PROVIDED DATA —
===============

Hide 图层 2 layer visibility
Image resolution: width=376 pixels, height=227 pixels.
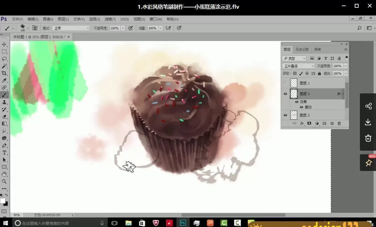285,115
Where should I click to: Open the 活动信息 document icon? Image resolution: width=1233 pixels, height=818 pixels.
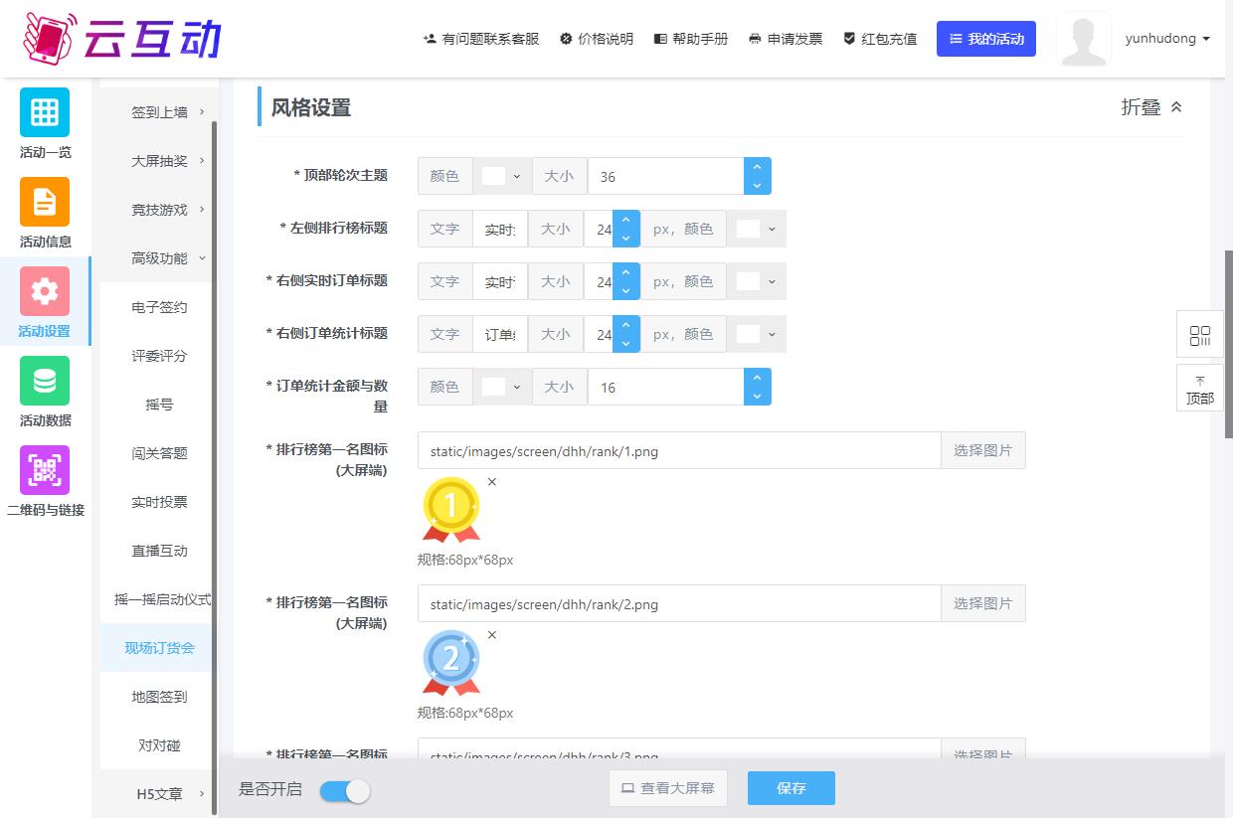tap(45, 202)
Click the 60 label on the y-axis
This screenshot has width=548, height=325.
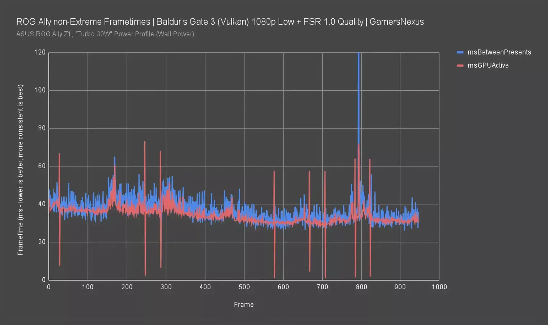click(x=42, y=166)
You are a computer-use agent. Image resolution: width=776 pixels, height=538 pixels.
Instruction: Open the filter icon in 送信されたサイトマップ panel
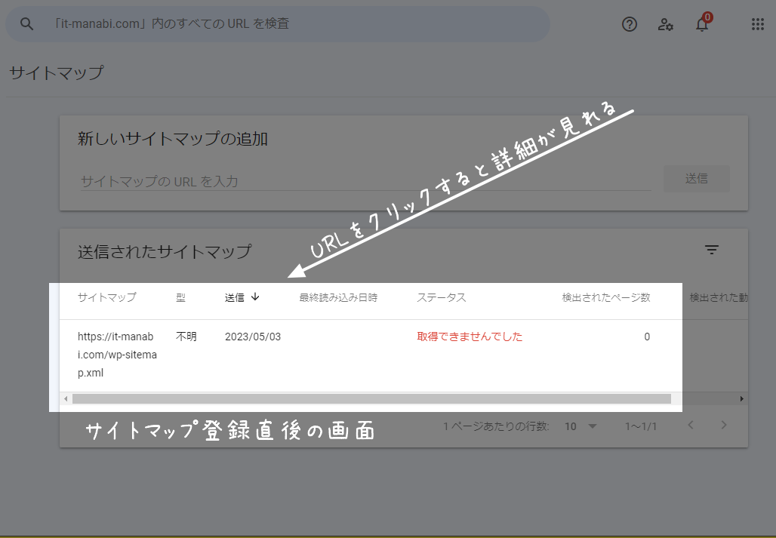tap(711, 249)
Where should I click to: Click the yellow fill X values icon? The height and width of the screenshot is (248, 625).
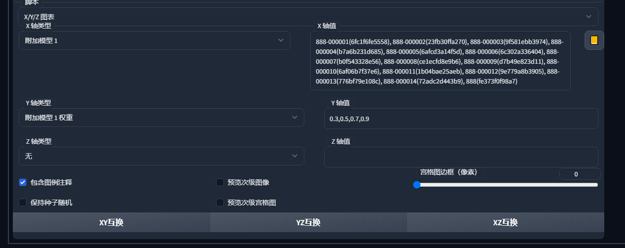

===============

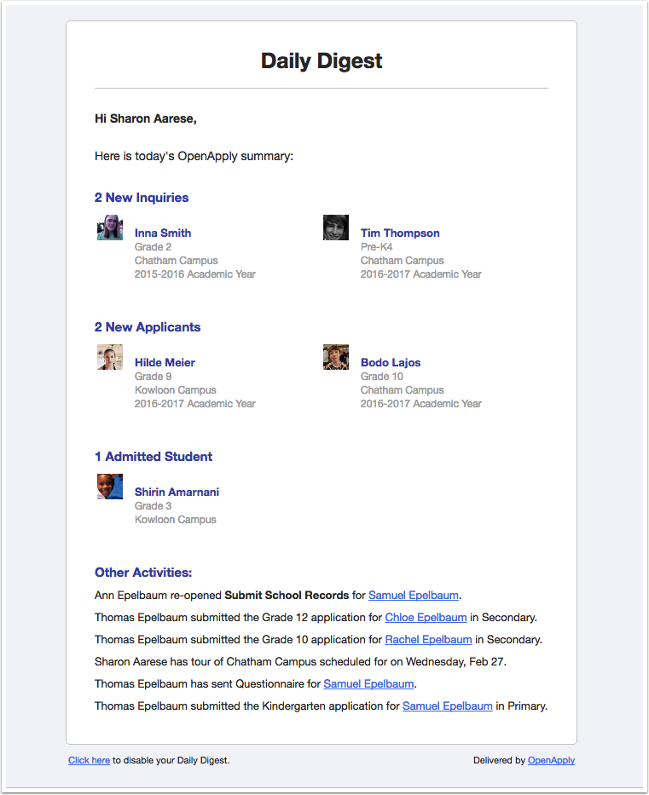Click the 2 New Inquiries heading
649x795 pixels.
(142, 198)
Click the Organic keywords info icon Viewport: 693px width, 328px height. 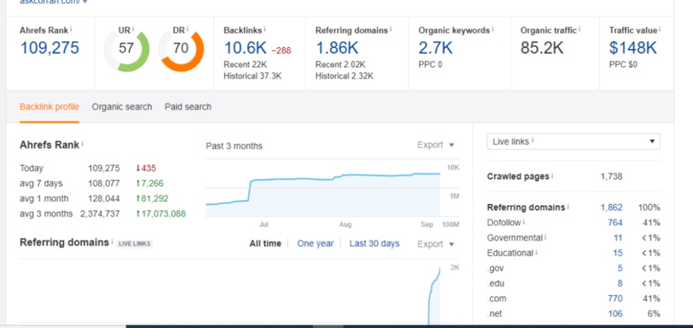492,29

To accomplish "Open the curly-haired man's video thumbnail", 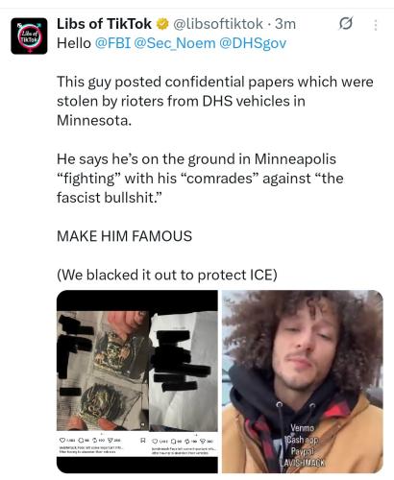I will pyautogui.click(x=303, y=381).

===============

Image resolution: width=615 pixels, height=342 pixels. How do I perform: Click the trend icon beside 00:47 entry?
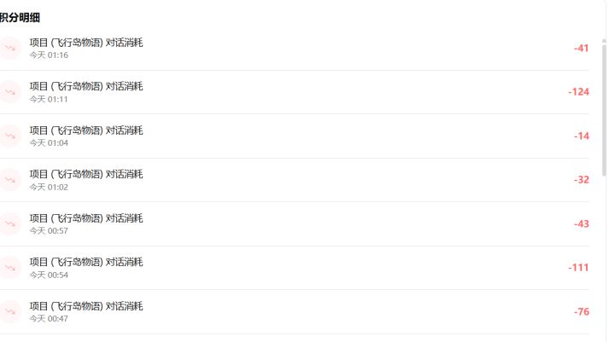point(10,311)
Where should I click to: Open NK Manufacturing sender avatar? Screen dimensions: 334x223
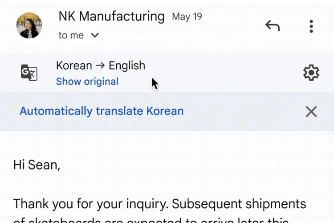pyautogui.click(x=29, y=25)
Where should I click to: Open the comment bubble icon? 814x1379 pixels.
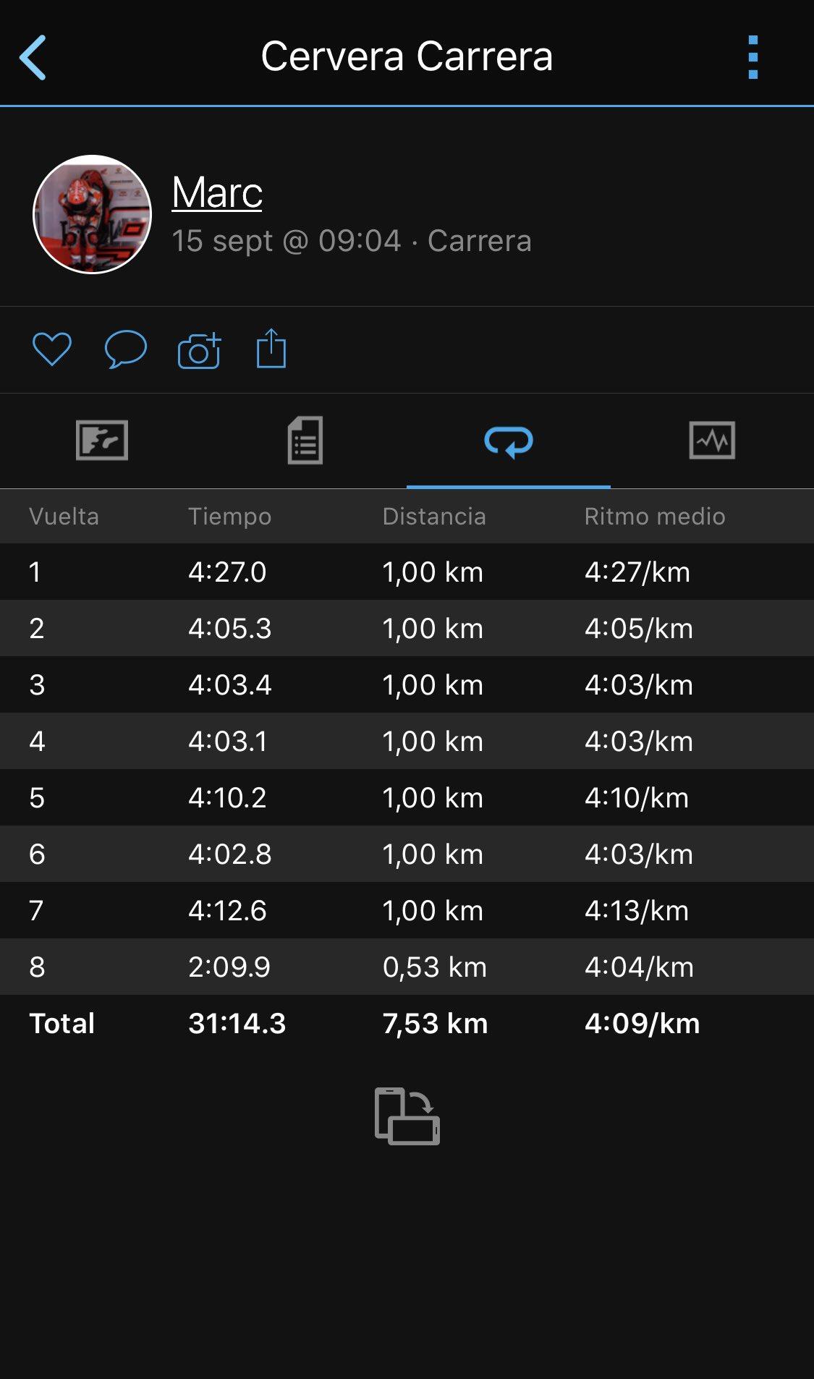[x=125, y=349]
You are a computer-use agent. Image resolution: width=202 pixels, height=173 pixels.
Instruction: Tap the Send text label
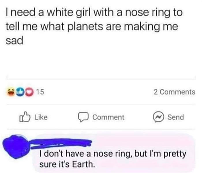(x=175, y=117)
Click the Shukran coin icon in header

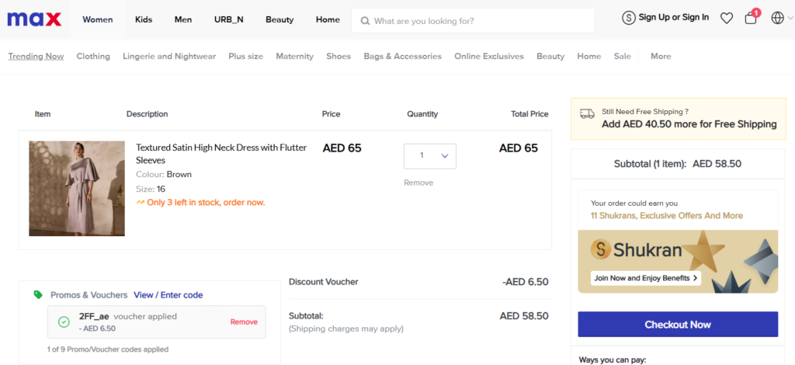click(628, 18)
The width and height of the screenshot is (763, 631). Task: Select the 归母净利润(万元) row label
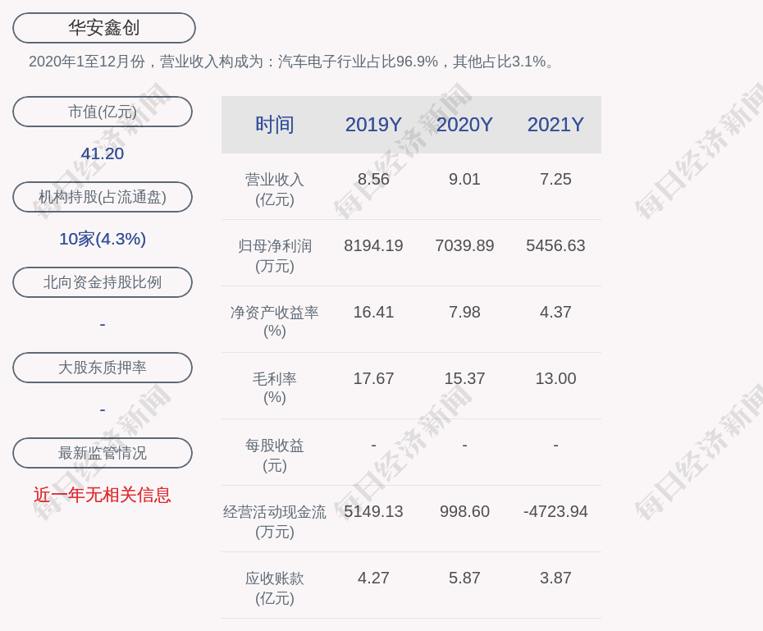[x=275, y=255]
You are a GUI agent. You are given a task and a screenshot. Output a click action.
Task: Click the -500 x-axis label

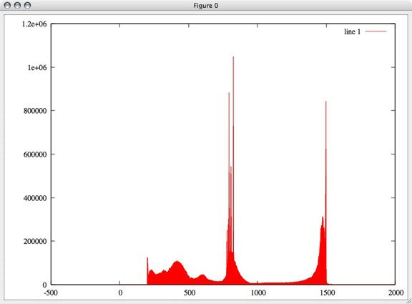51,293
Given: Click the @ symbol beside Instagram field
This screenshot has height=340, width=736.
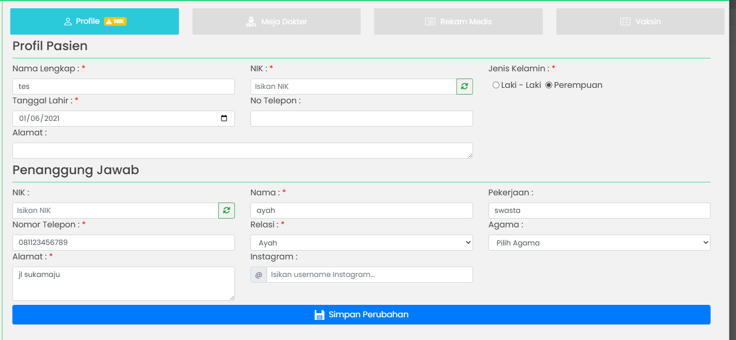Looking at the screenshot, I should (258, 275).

===============

TASK OBJECTIVE — Using the entries above, transcribe every line from the line containing "Instruction: Tap the Send text label" through the line containing "You are a GUI". Do not copy pictures.

ANSWER TO THE PROBLEM —
Instruction: Tap the Send text label
(x=175, y=117)
Click the Shukran coin icon in header

click(628, 18)
The width and height of the screenshot is (763, 631). Task: Select the 归母净利润(万元) row label
[x=275, y=255]
You are a GUI agent. You are given a task and a screenshot. Output a click action.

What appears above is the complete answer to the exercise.